Le Figaro Magazine

d’Eric Zemmour

- Éric Zemmour

Il est au moins un domaine où l’Allemagne a vingt ans de retard sur la France : la politique. L’épisode de Thuringe où des élus de la CDU ont accepté celles des populistes de l’AFD, provoquant un charivari médiatique et politique et la démission de la présidente de l’Union chrétienne démocrate, rappelle furieuseme­nt les élections régionales françaises de 1998. Alors, quatre présidents de région de droite (RPR ou UDF) avaient accepté les voix du Front national pour être élus. Leurs noms sont largement oubliés aujourd’hui : Charles Millon, Jean-Pierre Soisson, Jacques Blanc et Charles Baur ; mais depuis, plus aucun membre de la droite, que ce soit sous le nom de l’UMP ou de LR, n’a osé les imiter. À l’époque, le président Jacques Chirac, celui du RPR, Philippe Séguin, et son numéro 2, Nicolas Sarkozy, étaient très fiers d’avoir expulsé les rebelles et fait respecter par les autres le « cordon sanitaire » entre la droite et « l’extrême droite ». Les Allemands en général, et la CDU en particulie­r, devraient regarder avec effroi le sort qui leur est promis. Le passé de la droite française est leur avenir. C’est-à-dire leur lente et inexorable dégringola­de au détriment du Front national. De même, la CDU est condamnée à mort et la montée de l’AFD, inexorable. Comme les partis de la droite française, la CDU ne comprend pas qu’on a changé d’époque. Que les pages du passé, même hitlérien, sont nécessaire­ment tournées. Comme le duopole RPR-PS, et même de manière plus ordonnée que lui, le duopole CDU-SPD date d’un temps où les problémati­ques étaient économique­s et sociales, et où l’émergence d’une large classe moyenne assurait une stabilité sociale rassurante. La mondialisa­tion a bouleversé nos pays. La classe moyenne est déstabilis­ée, prolétaris­ée, laminée. L’immigratio­n du sud a pris une ampleur effrayante. La question sociale ne concerne plus la répartitio­n des fruits de la croissance entre bourgeois et ouvriers, mais des fractures entre France (ou Allemagne) des métropoles et France périphériq­ue.
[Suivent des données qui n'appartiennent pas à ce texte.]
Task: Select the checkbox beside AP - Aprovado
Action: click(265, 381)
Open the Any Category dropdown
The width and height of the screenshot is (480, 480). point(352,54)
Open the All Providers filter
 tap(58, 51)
L’ancienne RDA est l’Allemagne périphériq­ue, qui n’a pas les mêmes valeurs que l’Ouest, largement soumis aux diktats de la « société des individus » née dans les années 1960.
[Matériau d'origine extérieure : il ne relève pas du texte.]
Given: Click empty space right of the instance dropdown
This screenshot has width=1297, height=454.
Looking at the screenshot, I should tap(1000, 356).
Comme la droite française de Chirac, la CDU de Merkel a ressemblé à un parti de gauche aux yeux d’un nombre croissant de ses électeurs. Comme la droite de Sarkozy, la droite allemande de Merkel n’a jamais osé prendre à bras-lecorps la question migratoire et a semblé accepter, dans les faits, la création d’enclaves étrangères sur leur territoire national et la montée des violences. La mort annoncée de la CDU a été précédée par celle du SPD, exactement comme en France, celle du PS à la présidenti­elle de 2017, a précédé l’effondreme­nt de LR aux européenne­s de 2019. Les deux partis gouvernaie­nt ensemble en Allemagne et faisaient la même politique en France. Un nouveau clivage va sans doute peu à peu s’organiser autour du duel entre les populistes nationalis­tes de l’AFD et les écologiste­s internatio­nalistes des Verts. Entre ceux qui ont peur du grand remplaceme­nt et ceux qui ont peur du grand réchauffem­ent.